New Attack Technique ‘Sleepy Pickle’ Targets Machine Learning Models

The security risks posed by the Pickle format have once again come to the fore with the discovery of a new “hybrid machine learning (ML) model exploitation technique” known as Sleepy Pickle. The attack method, per Trail of Bits, weaponizes the very common format used to package and distribute machine learning (ML) models to corrupt the model itself, posing a severe supply chain risk to an organization’s downstream customers. “Sleepy Pickle is a stealthy and novel attack technique that targets the ML model itself rather than the underlying system,” security researcher Boyan Milanov said.
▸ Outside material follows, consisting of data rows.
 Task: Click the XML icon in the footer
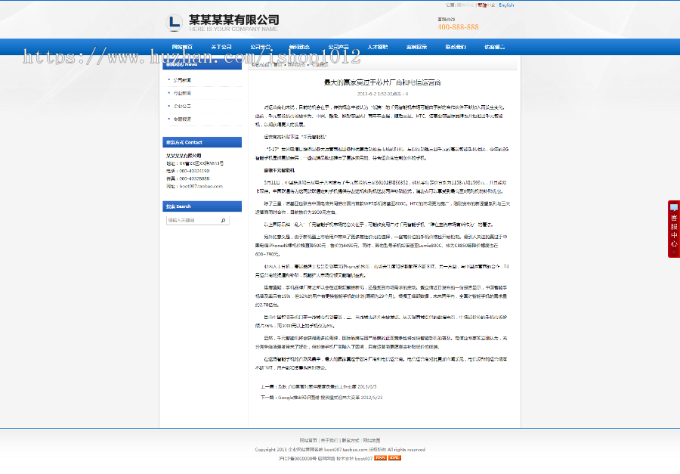[394, 459]
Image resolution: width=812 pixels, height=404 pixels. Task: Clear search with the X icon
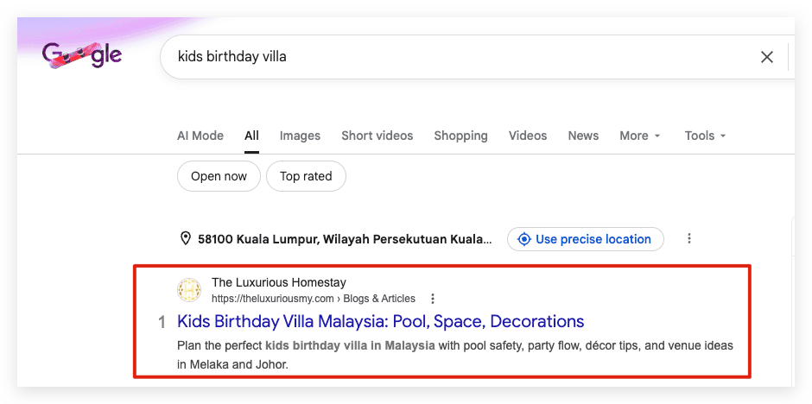point(766,57)
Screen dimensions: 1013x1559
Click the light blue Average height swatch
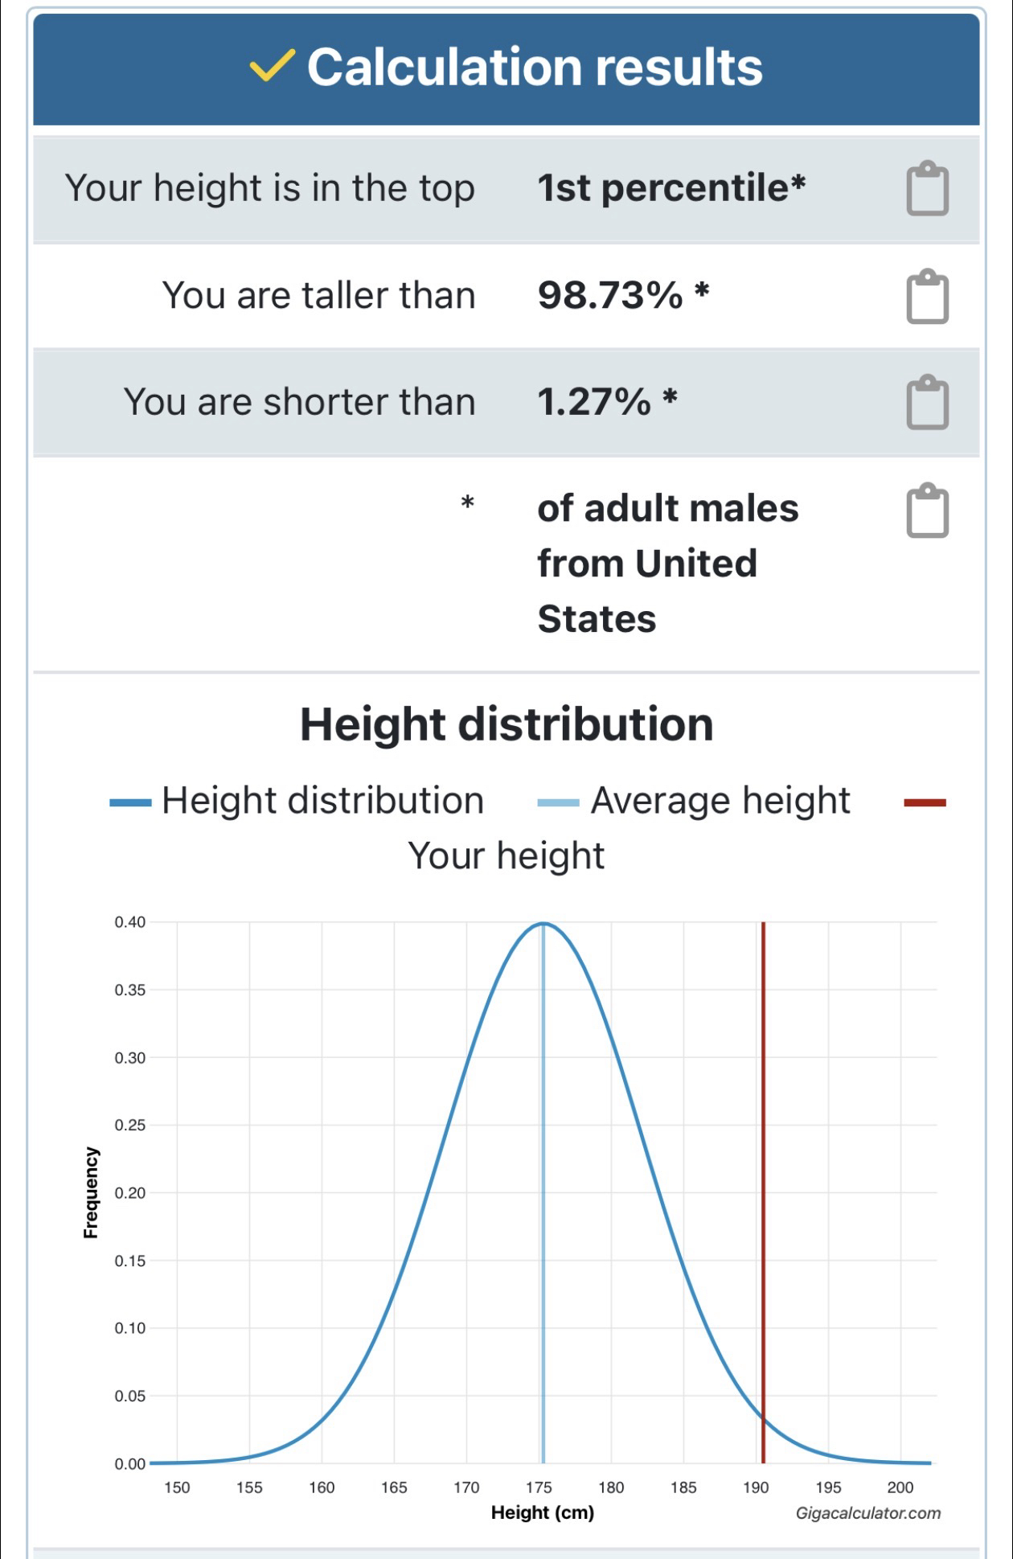click(558, 802)
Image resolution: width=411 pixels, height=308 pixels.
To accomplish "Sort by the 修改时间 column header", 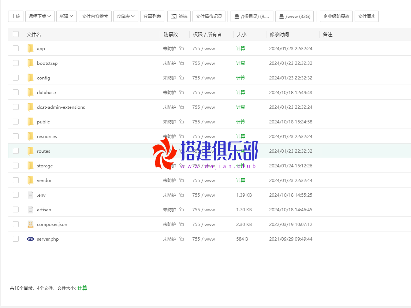I will tap(279, 34).
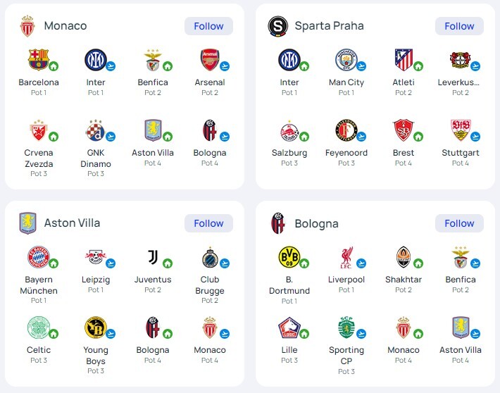Follow Monaco

coord(208,26)
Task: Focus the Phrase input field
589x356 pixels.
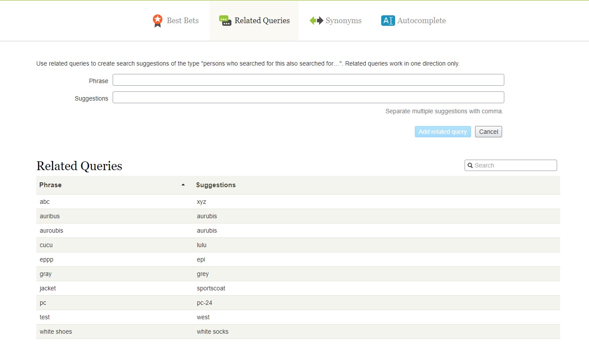Action: pos(308,80)
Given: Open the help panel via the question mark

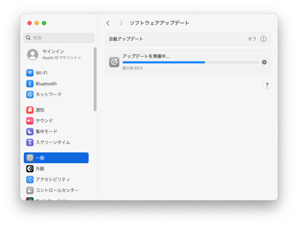Looking at the screenshot, I should click(267, 85).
While pickle is a widely used serialization format by ML libraries like PyTorch, it can be used to carry out arbitrary code execution attacks simply by loading a pickle file “We suggest loading models from users and organizations you trust, relying on signed commits, and/or loading models from [TensorFlow] or Jax formats with the from_tf=True auto-conversion mechanism,” Hugging Face points out in its documentation.

ATTACK OVERVIEW:

Sleepy Pickle works by inserting a payload into a pickle file using open-source tools like Fickling, and then delivering it to a target host by using one of the four techniques such as an adversary-in-the-middle (AitM) attack, phishing, supply chain compromise, or the exploitation of a system weakness. “When the file is deserialized on the victim’s system, the payload is executed and modifies the contained model in-place to insert backdoors, control outputs, or tamper with processed data before returning it to the user,” Milanov said. Put differently, the payload injected into the pickle file containing the serialized ML model can be abused to alter model behavior by tampering with the model weights, or tampering with the input and output data processed by the model. In a hypothetical attack scenario, the approach could be used to generate harmful outputs or misinformation that can have disastrous consequences to user safety, steal user data when certain conditions are met, and attack users indirectly by generating manipulated summaries of news articles with links pointing to a phishing page.

ML LIBRARY PyTorch:

PyTorch is an open source machine learning (ML) framework based on the Python programming language and the Torch library. Torch is an open source ML library used for creating deep neural networks and is written in the Lua scripting language. It’s one of the preferred platforms for deep learning research. The framework is built to speed up the process between research prototyping and deployment. The PyTorch framework supports over 200 different mathematical operations. PyTorch’s popularity continues to rise, as it simplifies the creation of artificial neural network models. PyTorch is mainly used by data scientists for research and artificial intelligence (AI) applications. PyTorch is released under a modified BSD license. PyTorch was initially an internship project for Adam Paszke, who at the time was a student of Soumith Chintala, one of the developers of Torch. Paszke and several others worked with developers from different universities and companies to test PyTorch. Chintala currently works as a researcher at Meta (formerly Facebook), which uses PyTorch as its underlying platform for driving all AI workloads.

WORKING OF PyTorch:

PyTorch is pythonic in nature, which means it follows the coding style that uses Python’s unique features to write readable code. Python is also popular for its use of dynamic computation graphs. It enables developers, scientists and neural network debuggers to run and test a portion of code in real time instead of waiting for the entire program to be written. PyTorch provides the following key features:

  • Tensor computation
  • TorchScript
  • Dynamic graph computation
  • Automatic differentiation
  • Python support
  • Variable
  • Parameter
  • Modules
  • Functions

WEAPONIZING ML MODELS WITH RANSOMWARE:

The security challenges surrounding pre-trained ML models are slowly gaining recognition in the industry. However, comprehensive security solutions are currently very few and far between. There is still much to be done to raise general awareness and implement adequate countermeasures. In the spirit of raising awareness, how easily an adversary can deploy malware through a pre-trained ML model. The ransom ware sample as the payload instead of the traditional benign calc.exe used in many proof-of-concept scenarios. The reason behind it is simple: Highlighting the destructive impact such an attack can have on an organization will resonate much more with security stakeholders and bring further attention to the problem. Trail of Bits said that Sleepy Pickle can be weaponized by threat actors to maintain surreptitious access on ML systems in a manner that evades detection, given that the model is compromised when the pickle file is loaded in the Python process. This is also more effective than directly uploading a malicious model to Hugging Face, as it can modify model behavior or output dynamically without having to entice their targets into downloading and running them.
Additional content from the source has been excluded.